Ik zuchtte opnieuw. “Wie weet, misschien heeft hij wel gelijk. Misschien is het wel niet zo onsamenhangend als wij denken. Misschien heeft de dominee de waarheid ontdekt. Van één ding ben ik inmiddels overtuigd: ik besta door mijn ziel. Ik had het bestaan van de ziel altijd ontkend, maar tijdens de drie dagen dat ik ziek bij jullie doorbracht, is het mij duidelijk geworden dat mijn ziel — hoe abstract dit begrip ook moge zijn — de enige realiteit van mijn bestaan is. De ziel is eeuwig, onvernietigbaar. Tot zover kan ik de dominee volgen. Maar wat er met die ziel na de dood gebeurt, is een geheim. Het kan zijn dat er een God is die haar opeist. Het kan zijn dat er een duivel is die om haar strijdt. Het kan ook zijn dat ze terugkeert tot een volmaakte staat van gelukzaligheid. Ik weet het niet.”
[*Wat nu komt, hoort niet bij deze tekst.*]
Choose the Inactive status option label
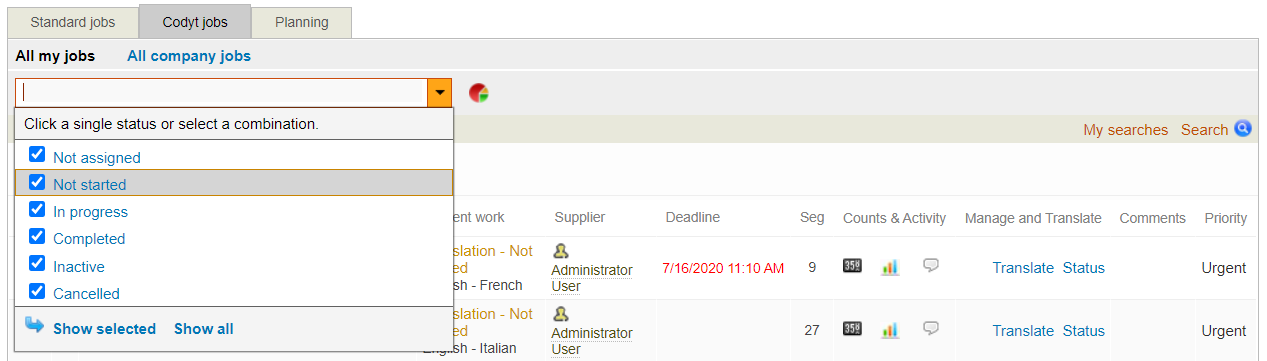Image resolution: width=1267 pixels, height=361 pixels. point(79,267)
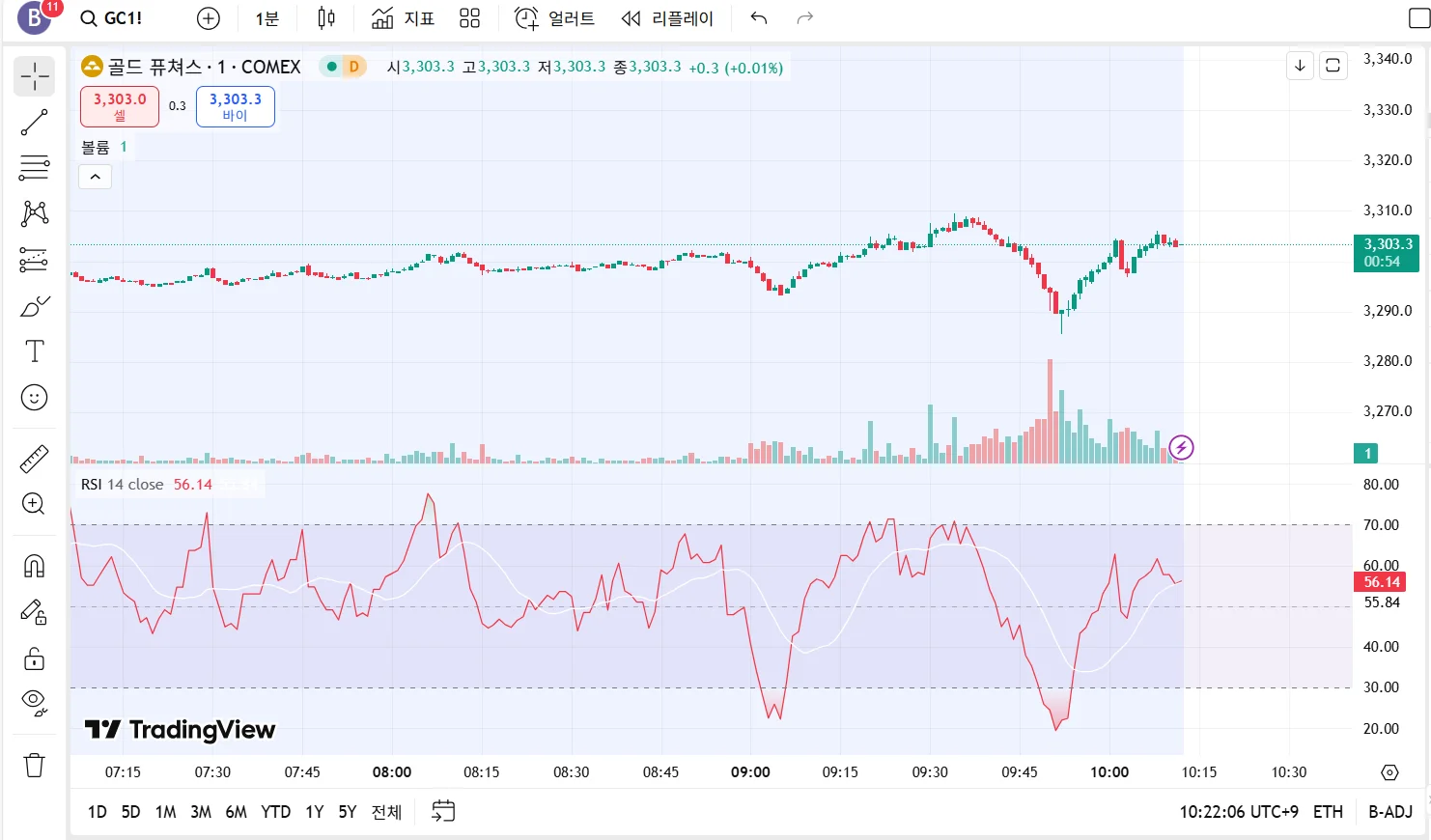Click the 3,303.0 셀 sell button
Image resolution: width=1431 pixels, height=840 pixels.
click(120, 106)
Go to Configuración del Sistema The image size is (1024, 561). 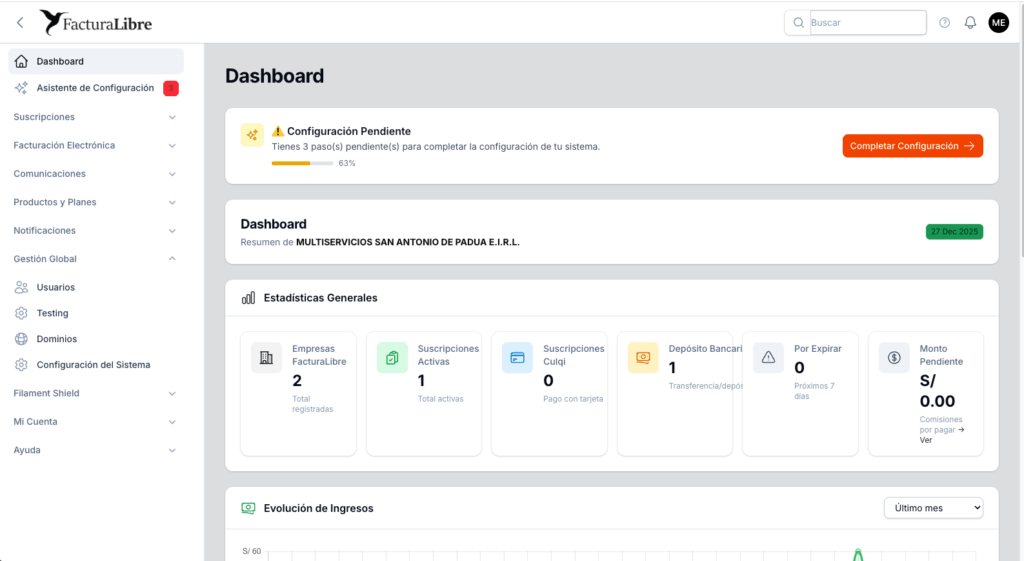point(93,365)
Een tijdlang zwegen wij. Dick was de eerste die de stilte verbrak.
“Dat meisje,” zei hij, “die Martha Carrier, heb je haar nog gevonden?”
Ik keek naar Truus. Ik las de spanning van haar gezicht. “Nee,” zuchtte ik, “ik heb haar niet gevonden.”
“Toch merkwaardig.”
Ik haalde mijn schouders op. “Och, het is niet meer van belang. De zaak is rond.”
Ik pakte de vergroting van het kinderkopje uit mijn zak en gaf het hem. “Bewaar het,” zei ik, “bewaar het als aandenken aan deze zaak. Wie weet, misschien kom je haar nog eens tegen.”
Het was al laat toen ik bij hen wegging. Truus bracht mij naar de hal. Toen ze mij mijn jas aanreikte, zag ik een traan in haar ogen.
“Verdrietig?” vroeg ik.
Ze schudde haar hoofdje.
Plotseling pakte ze mij aan de kraag van mijn jas vast en zoende mij op mijn wang. “Je bent een lieverd,” zei ze, “een echte goede lieverd.”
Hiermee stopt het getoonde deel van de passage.